FThe death toll from devastating floods in eastern Libya has surpassed 11,000, according to the Libyan Red Crescent, as rescuers desperately try to help those who managed to survive the disaster.
The Libyan Red Crescent said Friday that at least 11,300 people had died and another 10,100 were reported missing.
Mediterranean storm Daniel is behind the widespread flooding in the North African nation, as it washed away entire neighborhoods over the weekend and swept bodies out to sea.
The port city of Derna was the worst affected following the collapse of two dams, which wiped out a quarter of the area. The city has been declared a disaster zone, with electricity and communication having been cut off, according to local officials.
An assessment team visiting Derna on Thursday said people were returning to what was left of their homes in desperation.
“What I saw there is … the situation is devastating … a lot of destruction and ruins, around 25% of the city was basically destroyed as a result of the flooding,” Talal Burnaz, the acting country director in Libya for the International Medical Corps, told ABC News.
“Whenever you see a search and rescue team you will see families standing there with tears in their eyes asking for support and hoping that they will basically find one of their family members alive,” Burnaz said.
Burnaz said they were still pulling people out of the rubble Thursday. He saw one rescue and heard of four more when he visited the last remaining government run hospital in Derna. The survivors had been trapped under rubble since the early hours of Monday morning.
Some help is getting through the one road that leads to the devastated areas. Burnaz saw international search and rescue teams — from Egypt, Tunisia, Turkey and Spain — and he drove past convoys of help coming from all over Libya.
“There were many local authorities there — army, police, scouts, Libyan Red Cross — trying to retrieve either bodies or trying to find survivors under the rubble,” Burnaz said.
Doctors Without Borders dispatched an emergency team from Misrata to Derna that arrived Thursday to assess the needs in the aftermath of storm Daniel, despite challenging conditions as the city was split in two between east and west by the flooding.
The group’s medical coordinator for Libya said the situation is chaotic with volunteers coming from everywhere in Libya to help, leaving an enormous need for coordination.
“There are no dead bodies in the street anymore, no wounded that we can see in the hospital,” Manoelle Carton, Doctors Without Borders’ medical coordinator for Libya, said Friday. “It’s more the day-to-day health needs that are coming up again — chronic diseases. We can clearly identify a huge need in mental health support. Everybody is asking for it, from people in the streets, to the medical doctors that assisted people, from the people who saw the events, to the people who lost their entire families.”

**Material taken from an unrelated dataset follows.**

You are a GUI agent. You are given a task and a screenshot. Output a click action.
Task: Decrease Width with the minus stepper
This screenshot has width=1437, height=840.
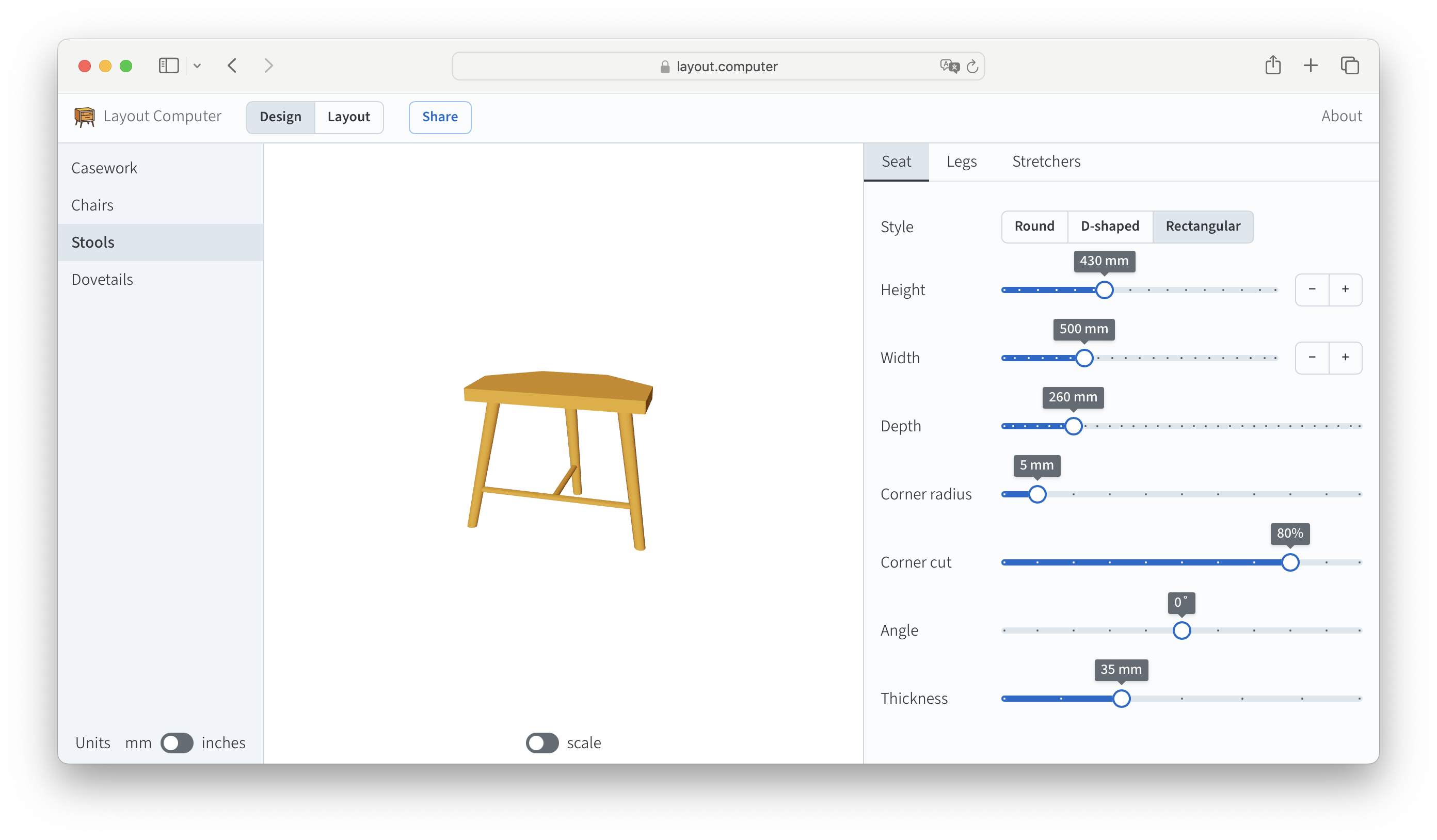pyautogui.click(x=1312, y=358)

Carton said the emergency team, comprising of a logistician and three medical staff, began assessing primary health centers in the city on Friday.
“We visited three health centers in the west — one is not active because almost all of the medical staff died. The two others health centers are active with volunteer doctors from Tripoli, but they are asking for support — mainly for mental health to support people coming to the center,” Carton said.
Carton said the situation of internally displaced people is still unclear, saying the group identified a space in the west of Tripoli with about 3,000 displaced people, but there are more sheltering in the homes of friends and colleagues.
Libya’s National Center of Meteorology reported that more than 16 inches of rain fell in the northeastern city of Bayda within a 24-hour period to Sunday, according to the flood tracking website Floodlist.
A number of countries have vowed to send aid to Libya, but getting the supplies into the affected areas has proven difficult with many roads blocked and bridges destroyed. Rescue efforts have also been hampered by the current political situation in Libya, with the oil-rich country split between two warring governments — one in the east and the other in the west.
The head of the United Nation’s World Meteorological Organization said Thursday that most of Libya’s flooding casualties could have been avoided if the divided country had a functioning meteorological service.
Those that have lost their homes are being housed in municipal building like schools and universities, according to Burnaz.
“If you see the amount of destruction and the area that’s been destroyed — it’s big. You can see cars in the third and fourth floors of the building stuck there … it was massive, like something never seen before,” Burnaz said.